Exercice écrit 1: Recopiez mot pour mot le passage des enregistrements allant de la ligne qui contient « Screen dimensions: 1464x442 » jusqu'à la fin des enregistrements, ces deux bornes comprises. Omettez les images.

Extrait choisi:

↓↓↓

On garde de lui l’image d’un baroudeur s’embarrassant peu de dénouer la trame géopolitique des conflits dans lesquels il plonge corps et âme. Il s’attache à quelques personnages qui lui accordent leur confiance et qui le guident dans le quotidien des guerres.
Est-ce à dire que Kessel fut un écrivain sans engagement ? Non. Son premier grand reportage en Irlande, en 1920, sera l’occasion de défendre explicitement la cause des sinn-feiners. Il se montre ému par les récits de la guerre d’Indépendance, par la répression de l’insurrection de 1916. S’il n’interprète pas d’un point de vue politique, il n’en juge pas moins selon une perspective que l’on pourrait dire sentimentale. Kessel est un homme de sensation et de sympathie.

↑↑↑

Exercice écrit 2: Citez le passage de l'extrait sur Kessel qui va de « On garde de » jusqu'à « et de sympathie. » inclus.

Enregistrements affichés:
↓↓↓

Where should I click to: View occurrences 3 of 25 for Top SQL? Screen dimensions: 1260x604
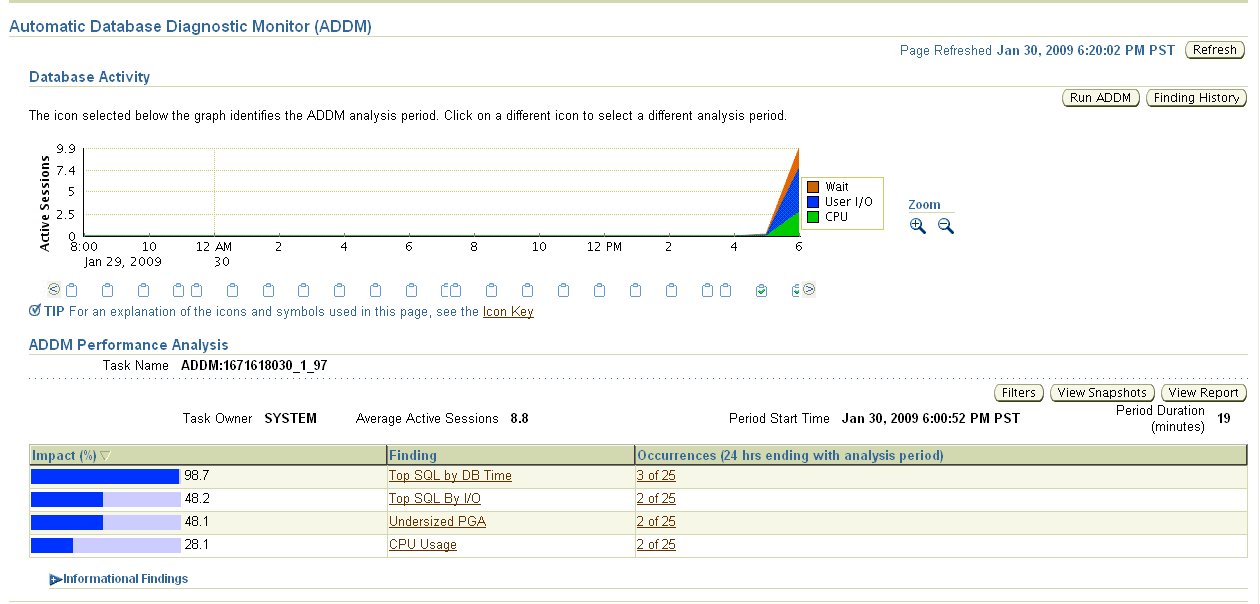coord(655,475)
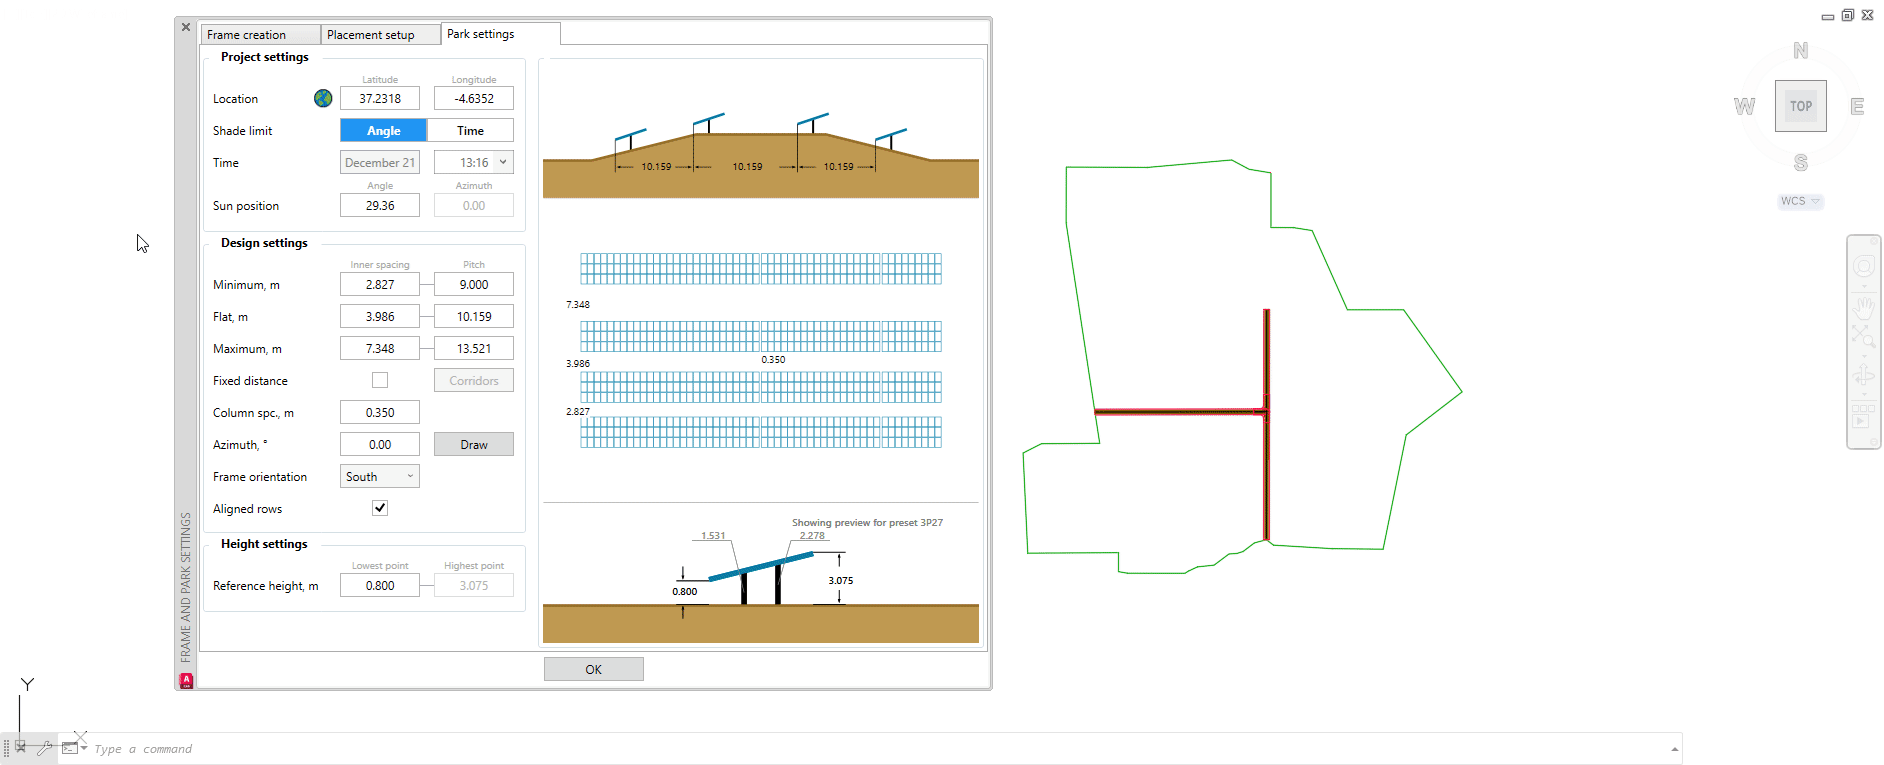The height and width of the screenshot is (765, 1884).
Task: Close the Frame and Park Settings palette
Action: [x=186, y=27]
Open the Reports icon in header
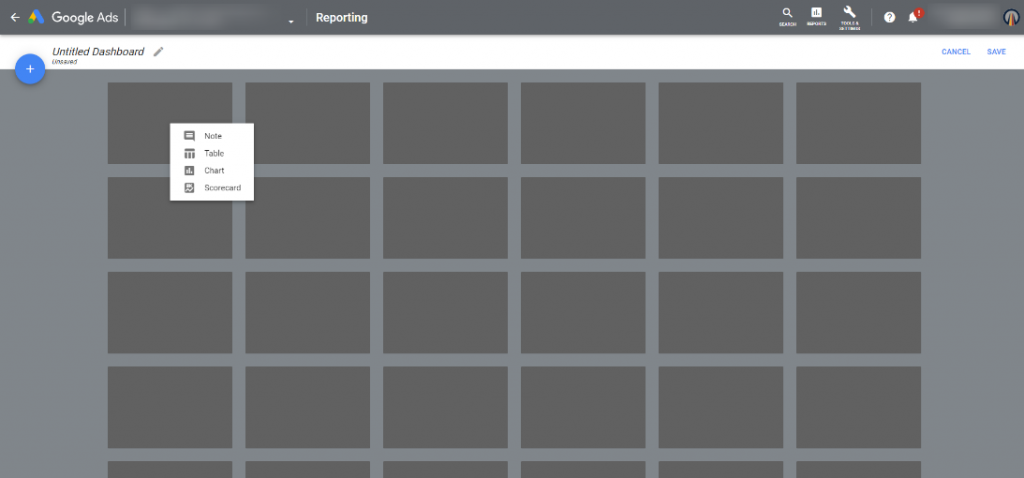 (x=816, y=16)
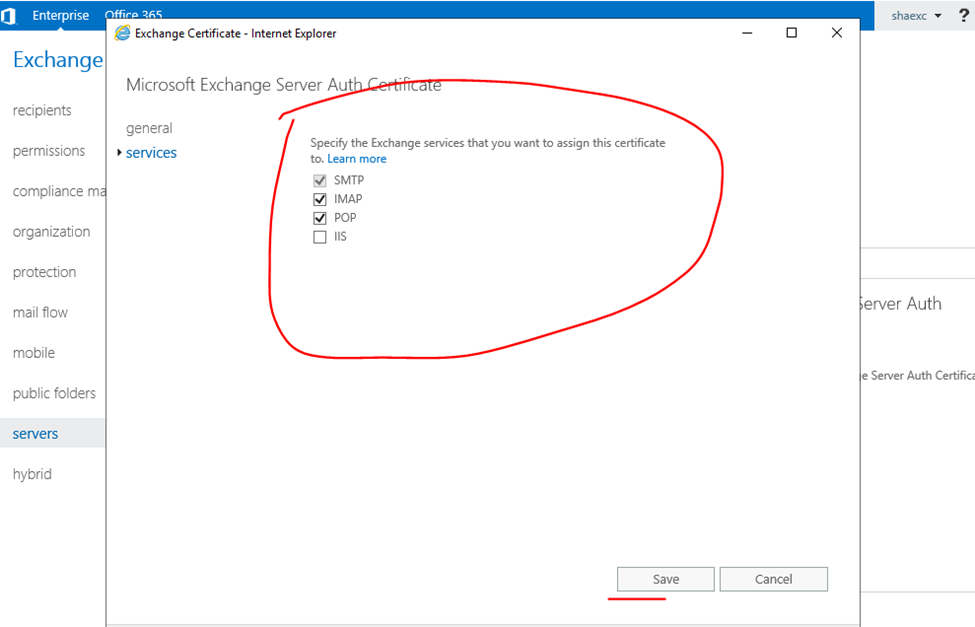The height and width of the screenshot is (627, 975).
Task: Click the Cancel button
Action: click(x=773, y=579)
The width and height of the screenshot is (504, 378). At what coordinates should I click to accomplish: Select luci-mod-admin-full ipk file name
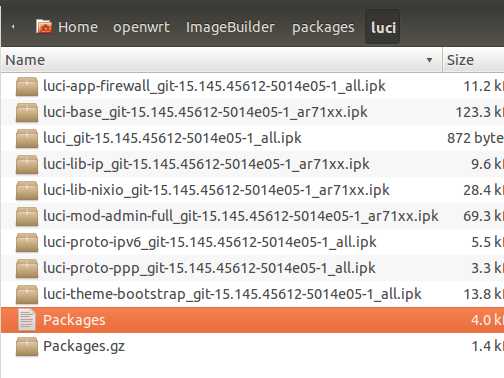coord(241,216)
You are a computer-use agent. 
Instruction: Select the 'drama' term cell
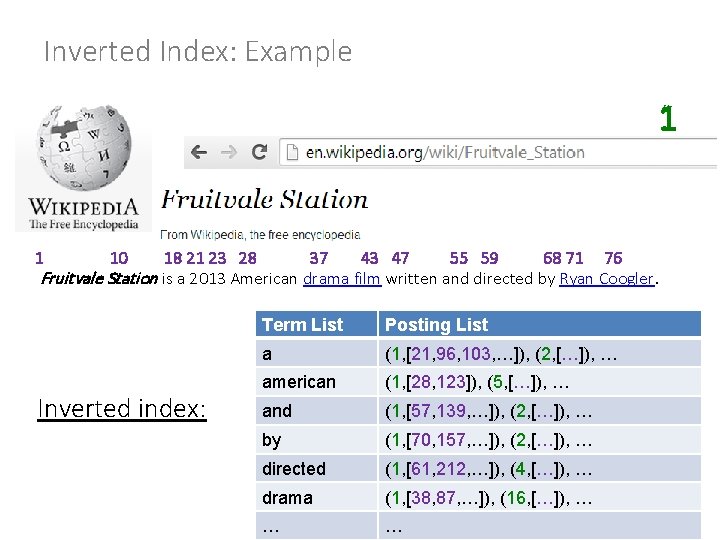pos(287,497)
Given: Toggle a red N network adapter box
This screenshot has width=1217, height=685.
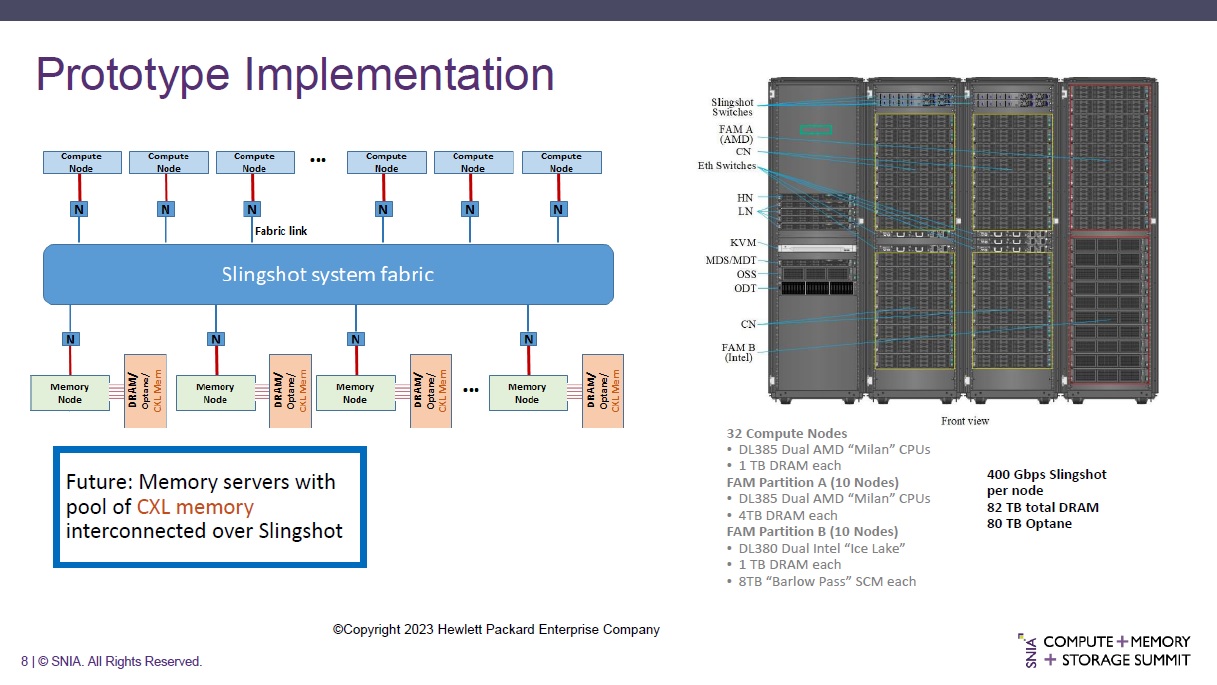Looking at the screenshot, I should [78, 209].
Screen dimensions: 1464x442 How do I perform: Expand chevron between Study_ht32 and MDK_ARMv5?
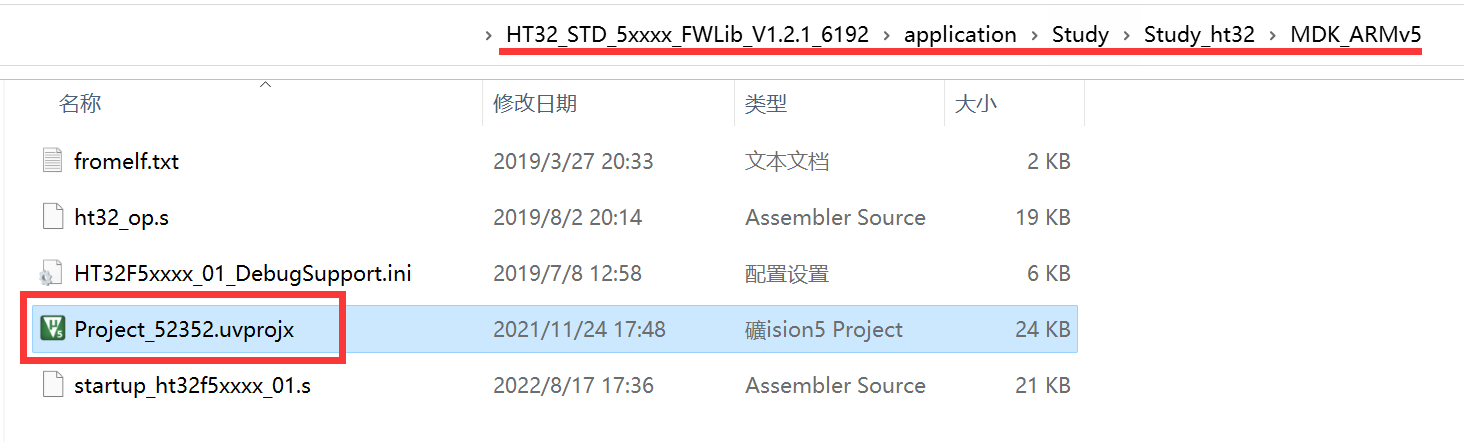coord(1272,35)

↑↑↑

Réponse de l'exercice 1:
Screen dimensions: 1464x442 How do I perform: Expand chevron between Study_ht32 and MDK_ARMv5?
coord(1272,35)

Réponse de l'exercice 2:
On garde de lui l’image d’un baroudeur s’embarrassant peu de dénouer la trame géopolitique des conflits dans lesquels il plonge corps et âme. Il s’attache à quelques personnages qui lui accordent leur confiance et qui le guident dans le quotidien des guerres.
Est-ce à dire que Kessel fut un écrivain sans engagement ? Non. Son premier grand reportage en Irlande, en 1920, sera l’occasion de défendre explicitement la cause des sinn-feiners. Il se montre ému par les récits de la guerre d’Indépendance, par la répression de l’insurrection de 1916. S’il n’interprète pas d’un point de vue politique, il n’en juge pas moins selon une perspective que l’on pourrait dire sentimentale. Kessel est un homme de sensation et de sympathie.